Per finire, una dura mazzata ai lavoratori disabili.
Sarà aggirabile la legge che, fino ad oggi, prevedeva l’obbligo dell’assunzione diretta dei lavoratori portatori di handicap; le aziende potranno infatti assegnare direttamente le commesse a cooperative sociali di cui i lavoratori disabili siano dipendenti.
Non credo ci sia bisogno di aggiungere altro, visto quante ingiustizie ci vengono continuamente segnalate da chi vi lavora, nelle cooperative del terzo millennio.
E il “Sindacato ufficiale”? Nonostante le varie (ed in buona parte ipocrite) prese di posizione delle varie dirigenze (e ciò vale anche per la CGIL, sia ben chiaro!), la funzione di collocamento e certificazione che il “testamento Biagi” assegna alle OO.SS. rappresenta un ulteriore passo in avanti verso la realizzazione integrale del sindacato inteso come fornitore di servizi e non più come strumento di difesa degli interessi (di classe) dei lavoratori.
Un sindacato che sta da anni conducendo una battaglia, sotto gli occhi di tutti, per poter “mettere le mani” sul TFR di milioni di lavoratori, attraverso la gestione dei famigerati “fondi pensionistici integrativi”, e che altrettanto da anni “pone allegramente la propria firma” su CCNL vergognosi nell’impianto economico ed infami su quello normativo, non può certamente guardare sfavorevolmente ad una legislazione che gli permetterà di rastrellare iscrizioni di lavoratori ancora prima che questi vengano assunti, attraverso meccanismi di ricatto mafioso, peraltro già in voga (basta pensare a tutti quei corsi di preparazione a concorsi e riqualificazioni interne -in particolare nel Pubblico Impiego- in cui i lavoratori interessati vengono “consigliati” ad iscriversi, “per il loro bene”, a questo o a quel sindacato).

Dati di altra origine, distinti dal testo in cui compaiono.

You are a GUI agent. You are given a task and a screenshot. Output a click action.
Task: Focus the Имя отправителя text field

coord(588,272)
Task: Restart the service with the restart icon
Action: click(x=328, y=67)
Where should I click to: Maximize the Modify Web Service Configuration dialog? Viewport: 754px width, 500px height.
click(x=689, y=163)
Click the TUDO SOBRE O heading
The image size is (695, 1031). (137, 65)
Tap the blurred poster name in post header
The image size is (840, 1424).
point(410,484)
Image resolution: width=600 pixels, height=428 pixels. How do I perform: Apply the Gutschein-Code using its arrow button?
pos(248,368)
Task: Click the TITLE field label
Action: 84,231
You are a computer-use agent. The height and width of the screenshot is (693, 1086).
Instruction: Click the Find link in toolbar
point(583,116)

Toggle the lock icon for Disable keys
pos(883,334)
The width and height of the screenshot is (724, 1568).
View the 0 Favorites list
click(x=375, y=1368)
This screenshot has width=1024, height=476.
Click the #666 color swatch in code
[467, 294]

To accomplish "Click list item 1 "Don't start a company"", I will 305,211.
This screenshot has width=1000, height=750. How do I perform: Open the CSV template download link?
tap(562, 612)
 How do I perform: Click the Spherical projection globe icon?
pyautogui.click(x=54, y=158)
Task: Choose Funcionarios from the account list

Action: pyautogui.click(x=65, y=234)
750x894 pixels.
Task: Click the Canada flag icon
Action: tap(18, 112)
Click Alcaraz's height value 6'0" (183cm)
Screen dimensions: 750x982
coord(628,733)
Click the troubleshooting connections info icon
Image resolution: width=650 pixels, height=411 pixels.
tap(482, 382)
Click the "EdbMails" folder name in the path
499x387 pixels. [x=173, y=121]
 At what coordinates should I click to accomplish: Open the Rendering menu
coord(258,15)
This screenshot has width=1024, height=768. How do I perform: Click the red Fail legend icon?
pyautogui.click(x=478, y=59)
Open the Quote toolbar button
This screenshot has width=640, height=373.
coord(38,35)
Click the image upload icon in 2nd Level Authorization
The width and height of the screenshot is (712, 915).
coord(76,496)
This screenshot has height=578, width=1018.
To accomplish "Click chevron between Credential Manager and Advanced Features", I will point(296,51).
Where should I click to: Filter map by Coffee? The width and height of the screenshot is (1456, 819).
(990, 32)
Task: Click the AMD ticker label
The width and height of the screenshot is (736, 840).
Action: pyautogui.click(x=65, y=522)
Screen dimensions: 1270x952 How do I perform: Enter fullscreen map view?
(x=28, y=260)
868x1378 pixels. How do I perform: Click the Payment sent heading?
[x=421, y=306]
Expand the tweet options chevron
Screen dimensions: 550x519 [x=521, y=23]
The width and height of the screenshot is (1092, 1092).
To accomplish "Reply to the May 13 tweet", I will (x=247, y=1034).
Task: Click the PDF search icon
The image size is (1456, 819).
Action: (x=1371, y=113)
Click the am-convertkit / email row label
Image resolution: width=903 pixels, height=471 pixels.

Così si accentuerà ancora il divario tra quelli che sono gli interessi specifici della burocrazia sindacale e quelli, sempre più bistrattati, dei lavoratori.
Questi ultimi rischieranno così di fare la parte del “vaso di coccio” tra i due “vasi di ferro” rappresentati da imprese e sindacati “di servizio”, con sempre meno diritti e sempre più doveri.
Quello che più colpisce, analizzando questa nuova legge, è che risponde solo in parte alle necessità economiche del padronato, visto che i dati forniti dall’ISTAT danno i contratti a tempo indeterminato in crescita; quello che evidentemente si vuole ottenere è lo spezzettamento, l’isolamento dei lavoratori, lo smantellamento dei loro storici organismi di difesa. Si vuole insomma spazzare via quel poco residuale di solidarietà tra lavoratori, cioè quella che ha rappresentato la materia prima dalla quale sono nati i Sindacati e la presa di coscienza della realtà della lotta di classe.
Contro questa legge infame, l’USI dovrà impegnarsi con tutte le sue forze.

* Mario Verzegnassi, USI Trieste
Questo articolo è tratto dall’ultimo numero del periodico dell’Unione sindacale italiana (Usi), Lotta di Classe – www.lottadiclasse.it.